In questo lungo periodo di tempo, è stato un onore e un piacere avere avuto la possibilità di collaborare con un’azienda di tale prestigio, che ha permesso a Nicolò di crescere sportivamente ed emotivamente; una struttura ideale per la formazione di giovani talenti, che ringrazieremo per sempre”, annuncia la JNB Sport Business, gestita dal papà di Nicolò, Davide Bulega.

COME UNA FAMIGLIA - “La VR46 per me è stata come una seconda famiglia; da sei anni ho condiviso insieme a Vale, Uccio, Albi, Barbara e i miei amici e compagni piloti dell’Academy, la maggior parte delle ore tutti i giorni”, spiega Nicolò Bulega. “Da loro ho imparato tantissimo e mi sento un privilegiato per aver fatto parte di questo gruppo e poter dire con orgoglio di essere stato un pilota del mio idolo assoluto Valentino Rossi”, aggiunge il pilota romagnolo.

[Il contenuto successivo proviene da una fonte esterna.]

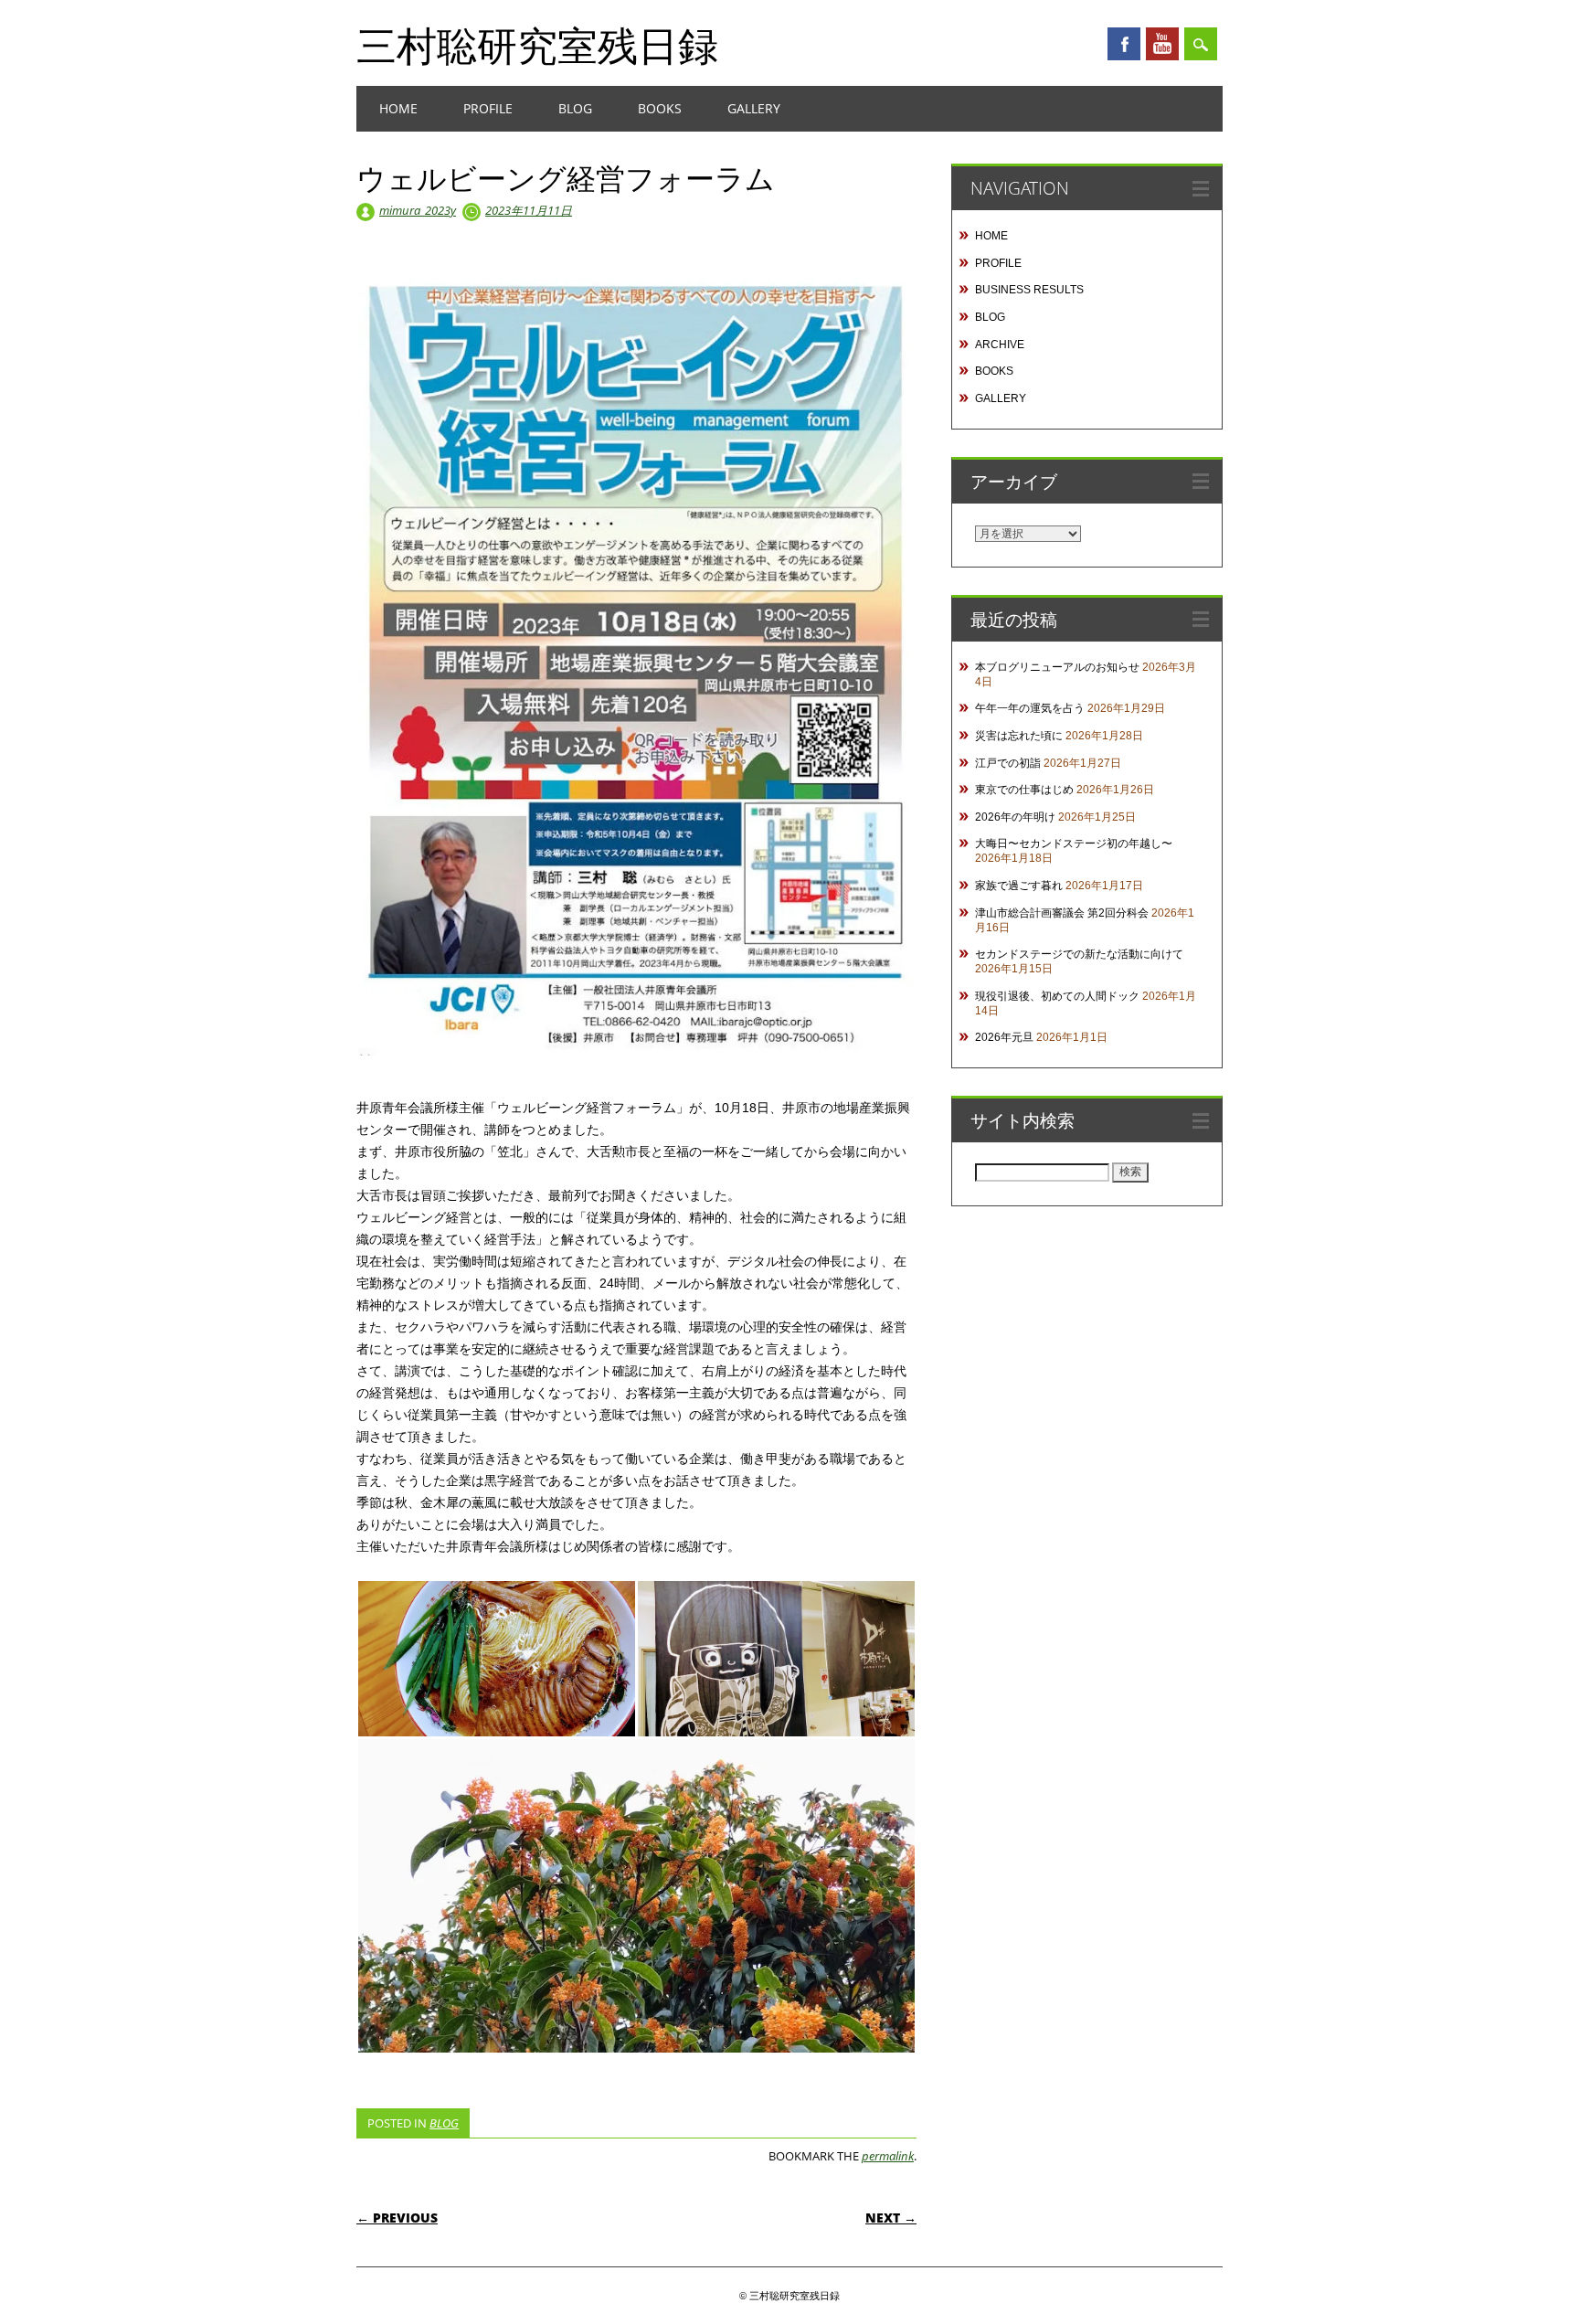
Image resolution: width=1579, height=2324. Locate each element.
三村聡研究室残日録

Dopo tante stagioni con gli stessi colori e con le stesse persone però, ora è il momento in cui devo provare a camminare con le mie gambe e intraprendere nuove esperienze professionali per completarmi come sportivo e come uomo. La mia non sarà una sfida facile, anzi, ma diciamo che anche questo aspetto mi servirà da stimolo”, dichiara Nicolò.

ROSSI, UN FRATELLO MAGGIORE - La nota per la stampa si conclude con i ringraziamenti. “Voglio ringraziare per primo Valentino Rossi, che ha creduto in me e che per me è stato e, spero, lo possa rimanere, un fratello maggiore, un amico, un grande esempio”, scrive Nicolò.Ringrazio Uccio, un amico con cui ho sempre avuto un ottimo rapporto di stima e amicizia. Ma l’elenco delle persone da ringraziare è interminabile, da Albi, all’amico compagno di squadra Luca Marini, a tutti coloro che lavorano alla VR46 che hanno fatto parte del mio grande sogno di correre nel mondiale. Un ringraziamento speciale lo vorrei dedicare anche a Sky che ha sempre creduto in me”, conclude Nicolò Bulega.